_What you have to do_: Give the data again exactly as it appears, excluding any pictures.

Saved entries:
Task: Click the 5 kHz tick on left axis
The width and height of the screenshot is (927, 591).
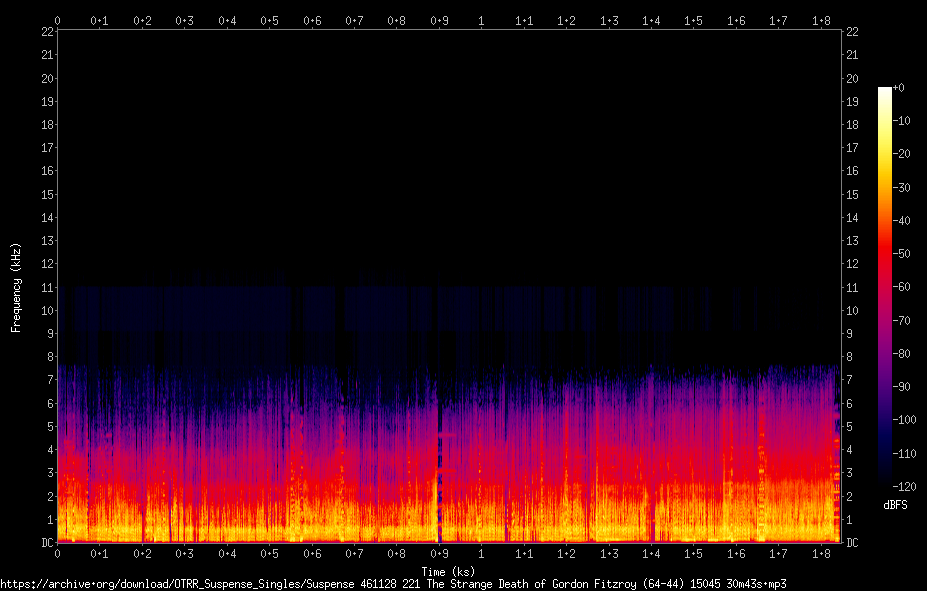Action: [x=50, y=426]
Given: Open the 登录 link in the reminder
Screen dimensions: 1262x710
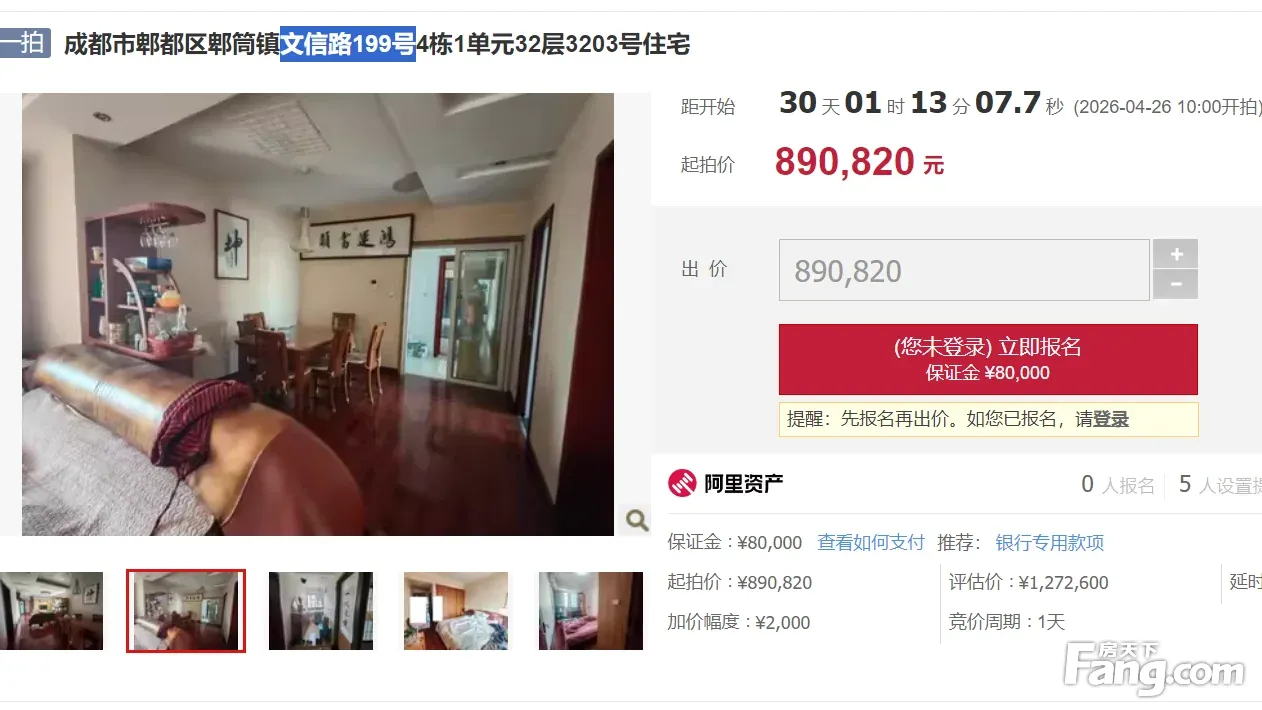Looking at the screenshot, I should pos(1111,420).
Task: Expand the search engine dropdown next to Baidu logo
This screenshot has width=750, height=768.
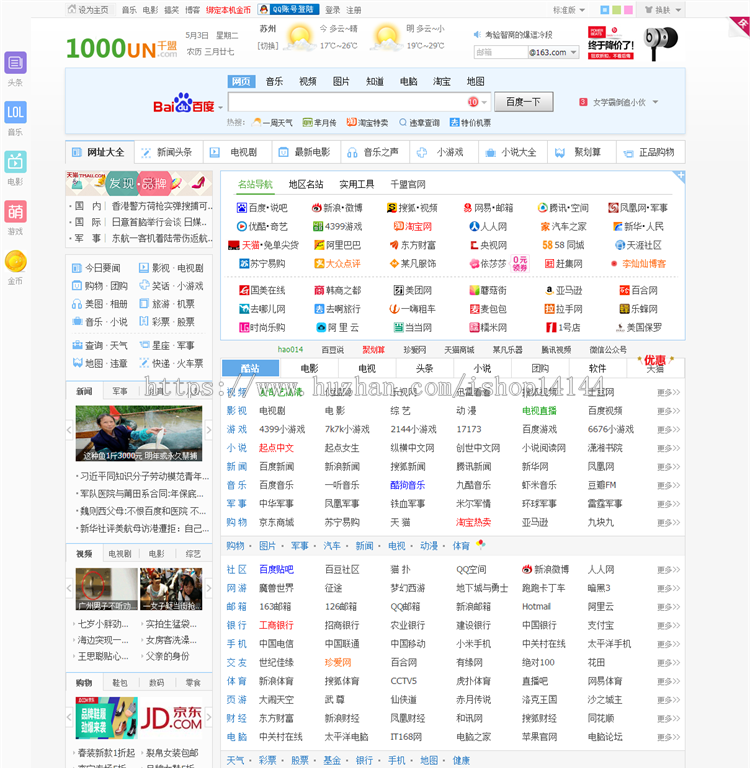Action: [x=220, y=107]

_Task output_:
Task: Click the 5 kHz tick on left axis
The width and height of the screenshot is (927, 591).
Action: [x=50, y=426]
Given: Open the 登录 link in the reminder
Screen dimensions: 1262x710
Looking at the screenshot, I should pos(1111,420).
Task: Expand the search engine dropdown next to Baidu logo
This screenshot has width=750, height=768.
Action: [x=220, y=107]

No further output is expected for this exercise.